About Clinical Trials
Clinical trials are voluntary research studies to determine whether an investigational drug is safe and effective to treat a disease. Cancer clinical trials are designed to test potential new treatments for cancer, with the goal of eventually improving available treatment options. Clovis Oncology is conducting clinical trials with rucaparib to test it in women with ovarian cancer. By participating in a clinical trial, you may help improve our understanding and treatment of cancer. People who take part in clinical trials are vital to the process of improving medical care.
Who can participate in a clinical trial?
All clinical trials have criteria to determine who is, or is not, eligible to participate in the trial. These eligibility criteria ensure that investigational drugs are tested in a group of patients that are similar. Examples of eligibility criteria include age, sex, type and stage of disease, platinum sensitivity, and whether a person has received certain prior treatments. Eligibility criteria also help to exclude patients for whom the known risks may outweigh the potential benefit of an investigational medicine.
What can you expect during a clinical trial?
Your doctor will give you information to read about the clinical trial and answer any questions you have. Before you participate in a clinical trial: you will need to read a description of the trial and what your participation will involve, and you will need to provide your signature indicating your understanding of the trial and your agreement to participate (this is called your 'informed consent').
During a clinical trial, several healthcare professionals may be part of your study team – including doctors and nurses. Throughout the clinical trial, you will be followed by your study team. This team of medical experts will monitor your disease and wellbeing, and you will receive medical tests that are part of the clinical trial in addition to the medical tests that are part of standards of care. You may be asked to fill out forms, or provide additional information about how you are feeling. As part of some studies, samples of tumor tissue or blood may be required. You may choose at any time to stop your participation in a clinical trial.
What are the possible benefits and risks of participating in a clinical trial?
In clinical trials, the investigational agent may be studied in a single-arm or multi-arm trial. In single-arm trials, all patients will receive the investigational agent. In multi-arm trials, the investigational agent may be compared to placebo (an inactive substance or standard of care) and patients will receive the investigational agent or placebo.

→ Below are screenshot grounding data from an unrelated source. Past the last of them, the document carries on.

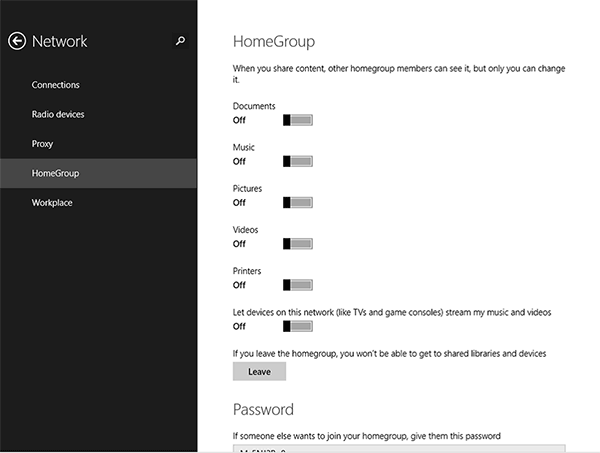Click the Documents label text
Viewport: 600px width, 453px height.
(254, 106)
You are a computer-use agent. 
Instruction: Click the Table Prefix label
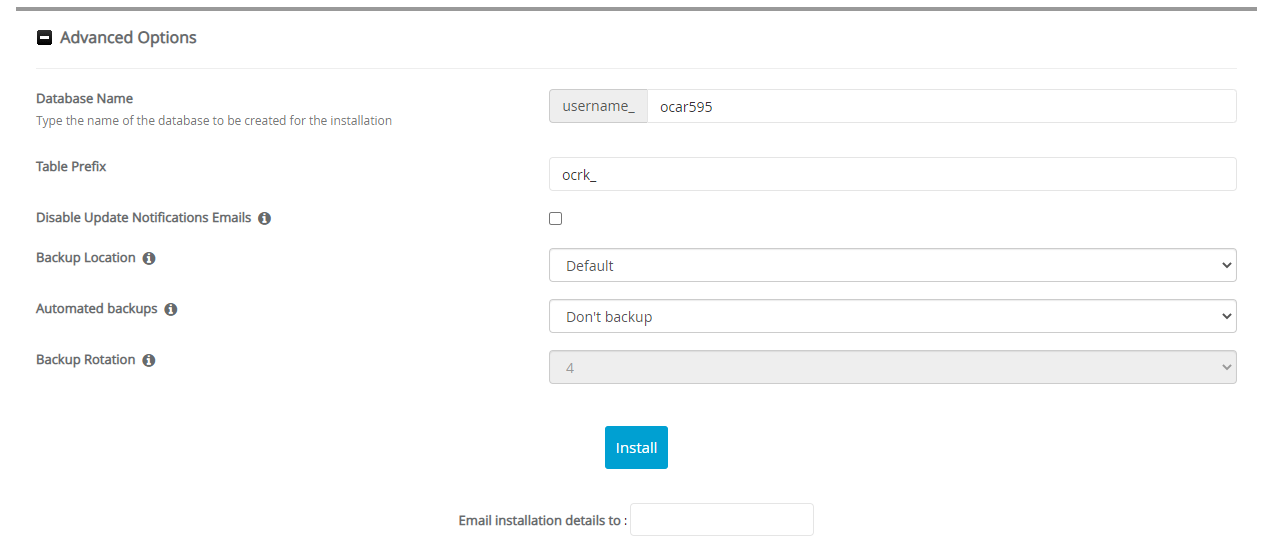pos(71,167)
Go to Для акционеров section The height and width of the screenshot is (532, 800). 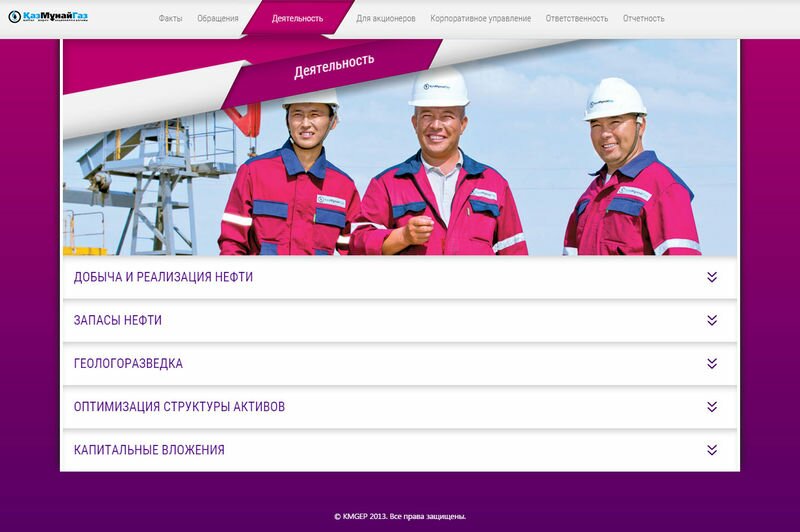coord(386,18)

Clinical trials do have risks, potential upsides and potential downsides. The investigational treatments being studied can be better or worse than current standard care. Even if an investigational treatment or medicine benefits some participants, it may not work for you. An investigational treatment may have side effects or risks that doctors don't know about or expect. Health insurance providers do not always cover all participants' care costs for clinical trials. If you're thinking about taking part in a clinical trial, ask ahead of time about costs and coverage.
You should learn about the risks and benefits of any clinical trial before you agree to take part in the trial. Talk with your doctor about specific trials you are interested in.